Exercise: Could you write out, exactly and with no pictures, every line from the one containing "Task: Open the 复权 toolbar option" through the last line of the entries?
-------- Records supplied
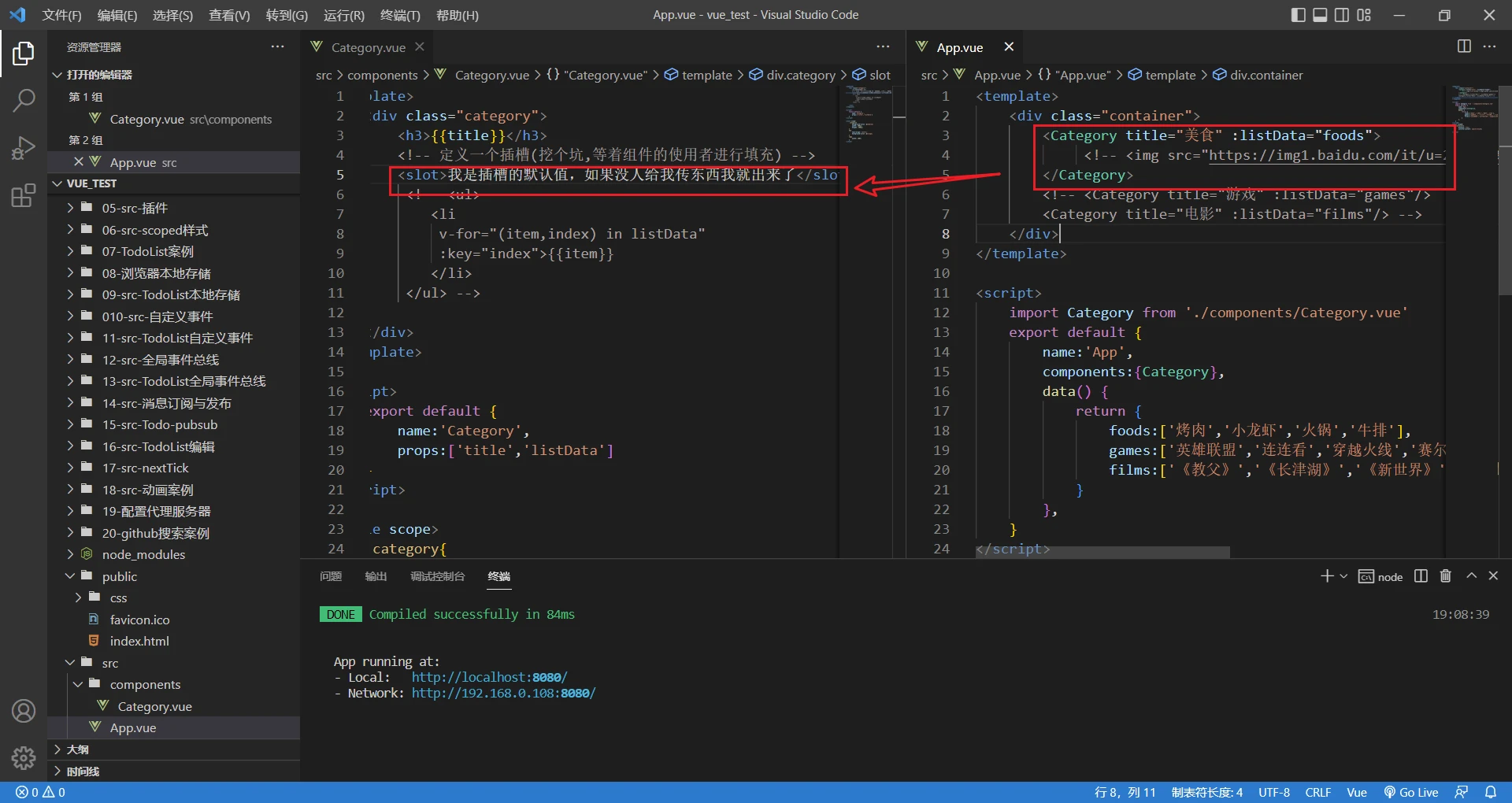Screen dimensions: 1512x803
Task: Maximize the panel size with the chevron
Action: 1471,576
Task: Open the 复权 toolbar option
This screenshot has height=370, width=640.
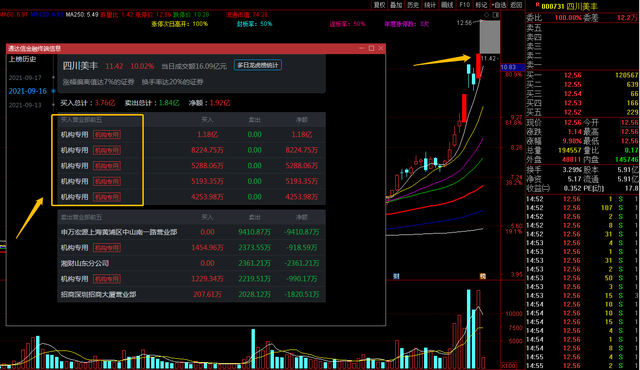Action: pyautogui.click(x=379, y=5)
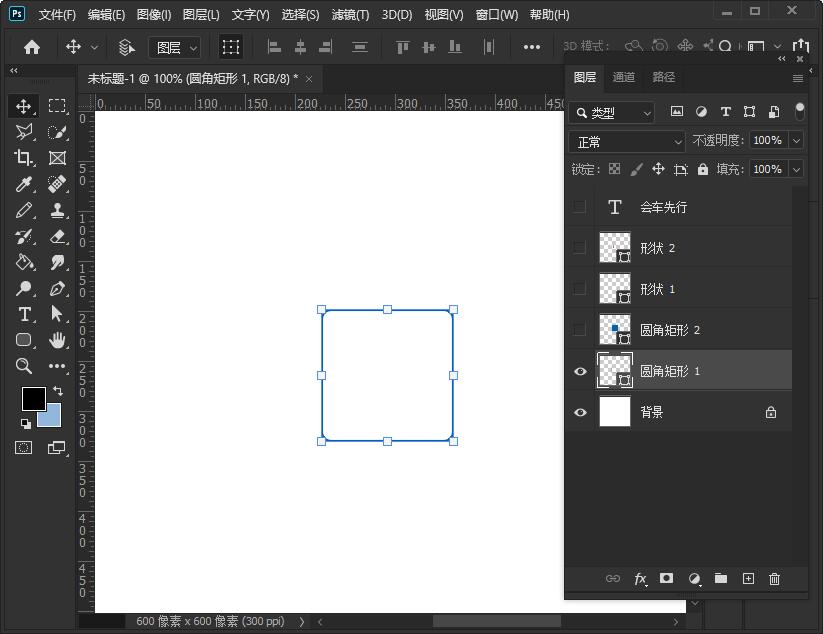Select the Zoom tool
823x634 pixels.
point(24,366)
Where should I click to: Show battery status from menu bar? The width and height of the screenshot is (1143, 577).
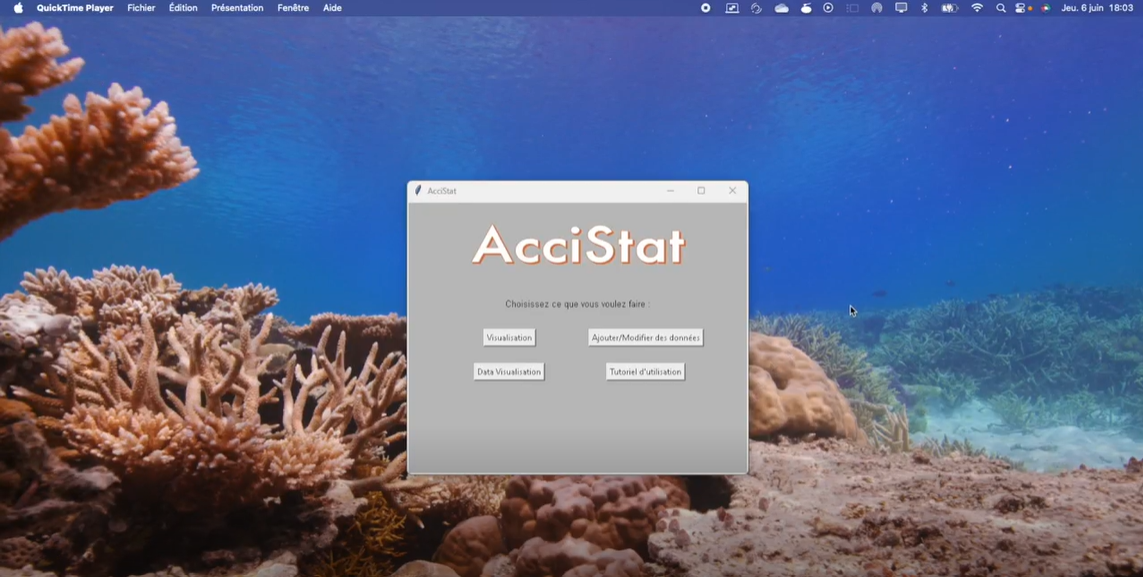[949, 8]
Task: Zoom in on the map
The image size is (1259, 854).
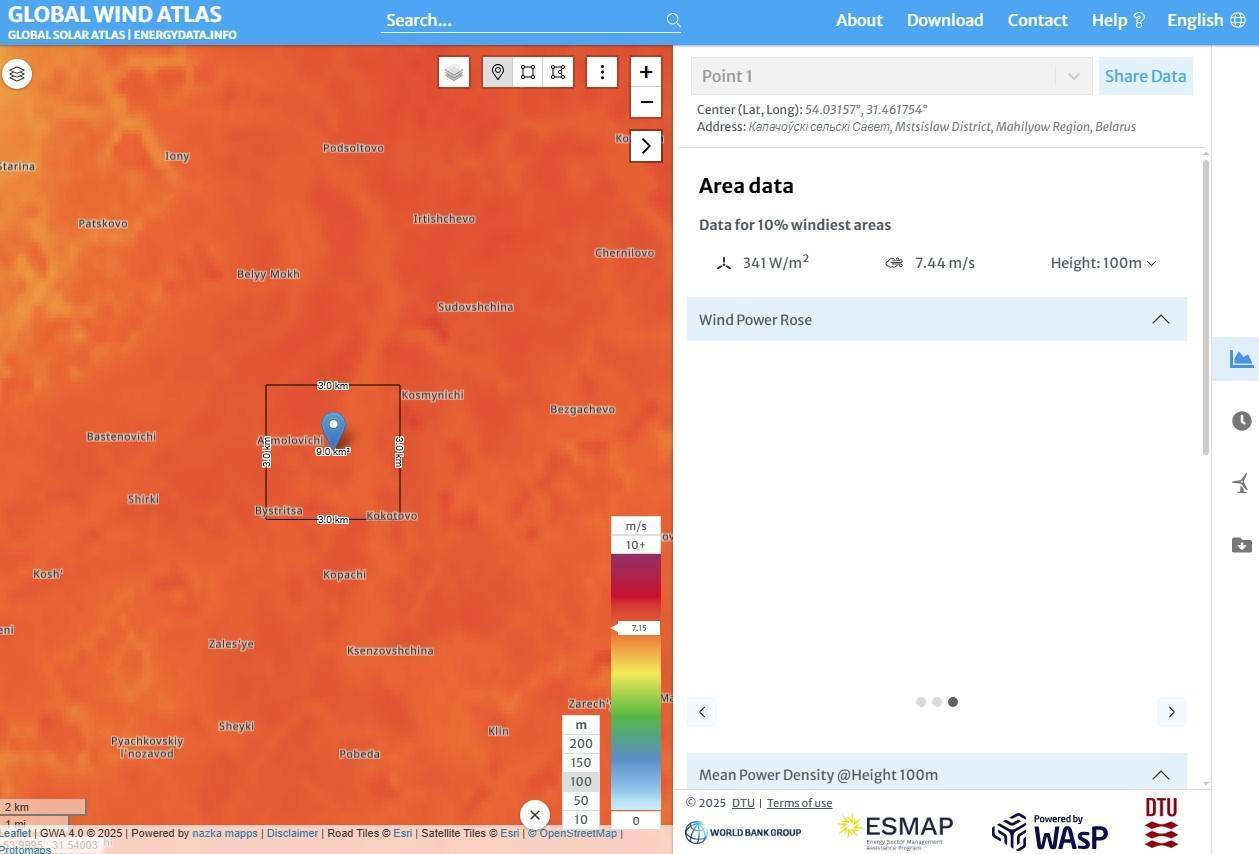Action: [x=646, y=72]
----------------
Answer to the exercise:
Task: Open the 复权 toolbar option
This screenshot has height=370, width=640.
Action: pyautogui.click(x=379, y=5)
Select the Zoom tool
823x634 pixels.
point(24,366)
Where should I click to: Show battery status from menu bar? The width and height of the screenshot is (1143, 577).
[949, 8]
Task: Zoom in on the map
The image size is (1259, 854).
Action: [x=646, y=72]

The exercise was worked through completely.